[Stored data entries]

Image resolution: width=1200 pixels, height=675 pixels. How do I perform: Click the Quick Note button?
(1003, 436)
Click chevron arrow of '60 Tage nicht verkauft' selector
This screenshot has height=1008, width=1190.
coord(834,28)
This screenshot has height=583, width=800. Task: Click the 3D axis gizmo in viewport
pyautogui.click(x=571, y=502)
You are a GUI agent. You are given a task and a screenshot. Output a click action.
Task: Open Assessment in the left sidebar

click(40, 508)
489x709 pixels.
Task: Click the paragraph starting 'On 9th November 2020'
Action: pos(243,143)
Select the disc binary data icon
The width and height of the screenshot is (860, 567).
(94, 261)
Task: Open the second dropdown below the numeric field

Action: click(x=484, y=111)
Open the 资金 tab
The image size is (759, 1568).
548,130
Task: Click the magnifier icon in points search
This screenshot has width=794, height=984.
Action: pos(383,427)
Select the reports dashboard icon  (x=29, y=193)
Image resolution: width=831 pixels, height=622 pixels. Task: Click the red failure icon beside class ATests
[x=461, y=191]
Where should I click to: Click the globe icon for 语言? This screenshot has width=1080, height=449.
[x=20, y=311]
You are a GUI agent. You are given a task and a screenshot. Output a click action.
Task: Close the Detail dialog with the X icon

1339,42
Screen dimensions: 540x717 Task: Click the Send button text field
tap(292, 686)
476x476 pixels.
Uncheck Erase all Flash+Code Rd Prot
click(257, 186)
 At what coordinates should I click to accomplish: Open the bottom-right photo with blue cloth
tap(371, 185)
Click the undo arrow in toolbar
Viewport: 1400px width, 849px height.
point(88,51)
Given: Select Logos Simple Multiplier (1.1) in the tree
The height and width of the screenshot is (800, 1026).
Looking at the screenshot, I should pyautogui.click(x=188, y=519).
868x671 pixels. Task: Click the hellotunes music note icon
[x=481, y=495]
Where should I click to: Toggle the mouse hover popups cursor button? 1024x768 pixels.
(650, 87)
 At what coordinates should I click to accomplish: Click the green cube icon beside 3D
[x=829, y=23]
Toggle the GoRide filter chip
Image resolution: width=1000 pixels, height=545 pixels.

Exercise details
Your task is to set down all of the entries exactly as they appear.

Output for this task
Image resolution: width=1200 pixels, height=675 pixels. How do I perform: Click the Quick Note button?
(1003, 436)
Click chevron arrow of '60 Tage nicht verkauft' selector
This screenshot has height=1008, width=1190.
coord(834,28)
This screenshot has height=583, width=800. Task: Click the 3D axis gizmo in viewport
pyautogui.click(x=571, y=502)
You are a GUI agent. You are given a task and a screenshot. Output a click action.
Task: Open Assessment in the left sidebar

click(40, 508)
489x709 pixels.
Task: Click the paragraph starting 'On 9th November 2020'
Action: pos(243,143)
Select the disc binary data icon
The width and height of the screenshot is (860, 567).
(94, 261)
Task: Open the second dropdown below the numeric field

Action: click(x=484, y=111)
Open the 资金 tab
The image size is (759, 1568).
548,130
Task: Click the magnifier icon in points search
This screenshot has width=794, height=984.
Action: pos(383,427)
Select the reports dashboard icon  (x=29, y=193)
Image resolution: width=831 pixels, height=622 pixels. Task: Click the red failure icon beside class ATests
[x=461, y=191]
Where should I click to: Click the globe icon for 语言? This screenshot has width=1080, height=449.
[x=20, y=311]
You are a GUI agent. You are given a task and a screenshot. Output a click action.
Task: Close the Detail dialog with the X icon

1339,42
Screen dimensions: 540x717 Task: Click the Send button text field
tap(292, 686)
476x476 pixels.
Uncheck Erase all Flash+Code Rd Prot
click(257, 186)
 At what coordinates should I click to accomplish: Open the bottom-right photo with blue cloth
tap(371, 185)
Click the undo arrow in toolbar
Viewport: 1400px width, 849px height.
point(88,51)
Given: Select Logos Simple Multiplier (1.1) in the tree
The height and width of the screenshot is (800, 1026).
Looking at the screenshot, I should pyautogui.click(x=188, y=519).
868x671 pixels. Task: Click the hellotunes music note icon
[x=481, y=495]
Where should I click to: Toggle the mouse hover popups cursor button? 1024x768 pixels.
(650, 87)
 At what coordinates should I click to accomplish: Click the green cube icon beside 3D
[x=829, y=23]
Toggle the GoRide filter chip
Image resolution: width=1000 pixels, height=545 pixels.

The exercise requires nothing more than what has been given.